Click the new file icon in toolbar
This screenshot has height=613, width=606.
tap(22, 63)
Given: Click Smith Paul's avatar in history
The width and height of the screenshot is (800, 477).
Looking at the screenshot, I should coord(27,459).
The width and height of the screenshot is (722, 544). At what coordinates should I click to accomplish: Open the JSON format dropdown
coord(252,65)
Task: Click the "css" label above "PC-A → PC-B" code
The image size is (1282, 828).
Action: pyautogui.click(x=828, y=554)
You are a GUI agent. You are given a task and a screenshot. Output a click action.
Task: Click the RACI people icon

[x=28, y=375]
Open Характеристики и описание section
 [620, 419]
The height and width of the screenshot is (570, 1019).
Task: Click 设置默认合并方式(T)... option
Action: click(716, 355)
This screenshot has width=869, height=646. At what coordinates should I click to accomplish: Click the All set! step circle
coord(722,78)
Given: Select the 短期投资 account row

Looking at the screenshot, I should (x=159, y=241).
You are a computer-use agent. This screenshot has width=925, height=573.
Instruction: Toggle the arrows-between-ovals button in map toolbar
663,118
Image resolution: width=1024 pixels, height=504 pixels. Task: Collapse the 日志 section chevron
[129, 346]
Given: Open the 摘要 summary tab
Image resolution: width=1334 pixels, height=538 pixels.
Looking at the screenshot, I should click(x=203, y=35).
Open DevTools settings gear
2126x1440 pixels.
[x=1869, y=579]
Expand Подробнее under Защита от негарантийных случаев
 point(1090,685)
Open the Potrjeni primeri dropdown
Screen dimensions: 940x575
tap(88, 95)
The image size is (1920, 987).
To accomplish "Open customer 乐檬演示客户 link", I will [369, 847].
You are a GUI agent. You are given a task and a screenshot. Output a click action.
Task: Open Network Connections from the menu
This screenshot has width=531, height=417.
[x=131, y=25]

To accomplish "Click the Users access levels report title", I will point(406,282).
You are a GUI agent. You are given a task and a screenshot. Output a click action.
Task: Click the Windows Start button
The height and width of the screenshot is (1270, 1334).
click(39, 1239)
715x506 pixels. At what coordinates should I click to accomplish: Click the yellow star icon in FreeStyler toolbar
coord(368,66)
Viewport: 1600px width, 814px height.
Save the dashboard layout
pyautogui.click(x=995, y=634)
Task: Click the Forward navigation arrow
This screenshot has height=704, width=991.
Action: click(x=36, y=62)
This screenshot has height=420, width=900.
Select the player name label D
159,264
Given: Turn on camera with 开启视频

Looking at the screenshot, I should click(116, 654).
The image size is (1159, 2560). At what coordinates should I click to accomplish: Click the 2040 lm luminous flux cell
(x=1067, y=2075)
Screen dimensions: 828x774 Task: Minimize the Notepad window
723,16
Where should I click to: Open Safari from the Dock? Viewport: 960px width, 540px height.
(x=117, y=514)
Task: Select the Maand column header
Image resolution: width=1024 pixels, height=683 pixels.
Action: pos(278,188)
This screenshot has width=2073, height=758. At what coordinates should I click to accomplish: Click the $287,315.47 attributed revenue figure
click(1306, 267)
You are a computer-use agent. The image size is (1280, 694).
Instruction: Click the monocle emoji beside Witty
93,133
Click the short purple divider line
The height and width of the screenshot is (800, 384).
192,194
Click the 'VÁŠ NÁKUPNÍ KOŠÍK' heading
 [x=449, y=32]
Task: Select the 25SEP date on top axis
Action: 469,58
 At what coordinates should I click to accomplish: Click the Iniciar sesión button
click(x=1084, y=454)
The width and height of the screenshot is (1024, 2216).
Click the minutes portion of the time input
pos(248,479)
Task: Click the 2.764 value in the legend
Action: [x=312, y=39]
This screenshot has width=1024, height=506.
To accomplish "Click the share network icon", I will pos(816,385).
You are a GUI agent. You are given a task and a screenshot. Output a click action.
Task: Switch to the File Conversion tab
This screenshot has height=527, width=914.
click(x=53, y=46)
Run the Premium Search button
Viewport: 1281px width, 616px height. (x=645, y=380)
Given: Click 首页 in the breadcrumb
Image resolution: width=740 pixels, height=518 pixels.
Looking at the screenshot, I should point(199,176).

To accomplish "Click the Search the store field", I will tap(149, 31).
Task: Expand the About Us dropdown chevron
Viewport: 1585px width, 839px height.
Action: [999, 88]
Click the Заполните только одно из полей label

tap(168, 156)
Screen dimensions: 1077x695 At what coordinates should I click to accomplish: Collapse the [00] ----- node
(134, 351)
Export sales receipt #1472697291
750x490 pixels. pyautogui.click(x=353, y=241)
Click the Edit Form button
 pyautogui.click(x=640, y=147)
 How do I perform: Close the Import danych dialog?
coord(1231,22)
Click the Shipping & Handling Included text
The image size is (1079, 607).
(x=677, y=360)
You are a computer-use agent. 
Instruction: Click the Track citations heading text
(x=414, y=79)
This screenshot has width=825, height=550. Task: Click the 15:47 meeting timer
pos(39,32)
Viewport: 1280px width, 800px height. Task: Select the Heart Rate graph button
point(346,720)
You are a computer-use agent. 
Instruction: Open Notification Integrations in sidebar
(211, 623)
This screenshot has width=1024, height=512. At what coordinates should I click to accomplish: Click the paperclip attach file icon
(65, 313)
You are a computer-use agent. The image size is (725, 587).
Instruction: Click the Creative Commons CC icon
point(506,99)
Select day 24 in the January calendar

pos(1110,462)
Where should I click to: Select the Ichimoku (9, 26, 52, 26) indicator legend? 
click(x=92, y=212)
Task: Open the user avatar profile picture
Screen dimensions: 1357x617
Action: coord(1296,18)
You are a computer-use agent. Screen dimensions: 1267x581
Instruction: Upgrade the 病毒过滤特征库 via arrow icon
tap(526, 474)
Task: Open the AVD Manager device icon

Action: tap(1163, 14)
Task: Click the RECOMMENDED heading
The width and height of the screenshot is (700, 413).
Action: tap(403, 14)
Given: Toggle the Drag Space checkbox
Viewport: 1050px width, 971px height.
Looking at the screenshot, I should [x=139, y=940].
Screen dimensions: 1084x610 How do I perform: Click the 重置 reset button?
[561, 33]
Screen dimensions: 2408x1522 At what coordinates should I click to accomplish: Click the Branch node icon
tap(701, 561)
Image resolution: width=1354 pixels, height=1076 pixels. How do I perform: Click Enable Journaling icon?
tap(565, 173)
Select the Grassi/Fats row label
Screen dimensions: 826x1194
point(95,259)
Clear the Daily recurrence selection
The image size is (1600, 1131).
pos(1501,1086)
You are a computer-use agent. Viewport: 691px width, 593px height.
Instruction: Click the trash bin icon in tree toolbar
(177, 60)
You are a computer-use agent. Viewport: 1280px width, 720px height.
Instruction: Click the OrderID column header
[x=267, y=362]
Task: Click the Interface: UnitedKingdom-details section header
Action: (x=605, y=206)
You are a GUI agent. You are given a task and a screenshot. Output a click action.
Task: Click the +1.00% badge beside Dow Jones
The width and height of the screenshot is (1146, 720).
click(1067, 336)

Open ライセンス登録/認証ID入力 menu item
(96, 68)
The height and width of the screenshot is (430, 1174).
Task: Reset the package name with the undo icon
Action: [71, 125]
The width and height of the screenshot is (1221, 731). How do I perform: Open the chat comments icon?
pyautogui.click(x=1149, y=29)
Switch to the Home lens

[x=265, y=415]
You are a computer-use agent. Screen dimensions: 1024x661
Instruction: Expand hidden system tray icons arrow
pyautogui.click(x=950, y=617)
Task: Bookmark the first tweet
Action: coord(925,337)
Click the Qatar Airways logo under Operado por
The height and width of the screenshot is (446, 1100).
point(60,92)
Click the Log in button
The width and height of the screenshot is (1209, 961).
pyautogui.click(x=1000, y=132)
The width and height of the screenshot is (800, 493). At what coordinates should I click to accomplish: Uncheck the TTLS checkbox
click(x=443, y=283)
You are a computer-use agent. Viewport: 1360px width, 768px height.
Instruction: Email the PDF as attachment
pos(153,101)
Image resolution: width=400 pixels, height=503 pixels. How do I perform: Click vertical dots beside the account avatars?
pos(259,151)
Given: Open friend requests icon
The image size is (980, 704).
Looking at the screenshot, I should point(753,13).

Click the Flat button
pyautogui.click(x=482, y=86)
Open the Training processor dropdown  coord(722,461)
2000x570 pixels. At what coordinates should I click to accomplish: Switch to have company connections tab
☆ ☆ ☆ ☆ ☆ ☆ ☆
- **REQUIRED WORK**
Will you return exactly the lines above from the one with "Instruction: Click the Track" down to the one with "You are a computer-use agent. Viewport: 1280px", counting both as part of the range?

- **REPLY**
Instruction: Click the Track citations heading text
(x=414, y=79)
This screenshot has width=825, height=550. Task: Click the 15:47 meeting timer
pos(39,32)
Viewport: 1280px width, 800px height. Task: Select the Heart Rate graph button
point(346,720)
You are a computer-use agent. 
Instruction: Open Notification Integrations in sidebar
(211, 623)
This screenshot has width=1024, height=512. At what coordinates should I click to accomplish: Click the paperclip attach file icon
(65, 313)
You are a computer-use agent. The image size is (725, 587).
Instruction: Click the Creative Commons CC icon
point(506,99)
Select day 24 in the January calendar

pos(1110,462)
Where should I click to: Select the Ichimoku (9, 26, 52, 26) indicator legend? 
click(x=92, y=212)
Task: Open the user avatar profile picture
Screen dimensions: 1357x617
Action: coord(1296,18)
You are a computer-use agent. Screen dimensions: 1267x581
Instruction: Upgrade the 病毒过滤特征库 via arrow icon
tap(526, 474)
Task: Open the AVD Manager device icon

Action: tap(1163, 14)
Task: Click the RECOMMENDED heading
The width and height of the screenshot is (700, 413).
Action: tap(403, 14)
Given: Toggle the Drag Space checkbox
Viewport: 1050px width, 971px height.
Looking at the screenshot, I should [x=139, y=940].
Screen dimensions: 1084x610 How do I perform: Click the 重置 reset button?
[561, 33]
Screen dimensions: 2408x1522 At what coordinates should I click to accomplish: Click the Branch node icon
tap(701, 561)
Image resolution: width=1354 pixels, height=1076 pixels. How do I perform: Click Enable Journaling icon?
tap(565, 173)
Select the Grassi/Fats row label
Screen dimensions: 826x1194
point(95,259)
Clear the Daily recurrence selection
The image size is (1600, 1131).
pos(1501,1086)
You are a computer-use agent. Viewport: 691px width, 593px height.
Instruction: Click the trash bin icon in tree toolbar
(177, 60)
You are a computer-use agent. Viewport: 1280px width, 720px height.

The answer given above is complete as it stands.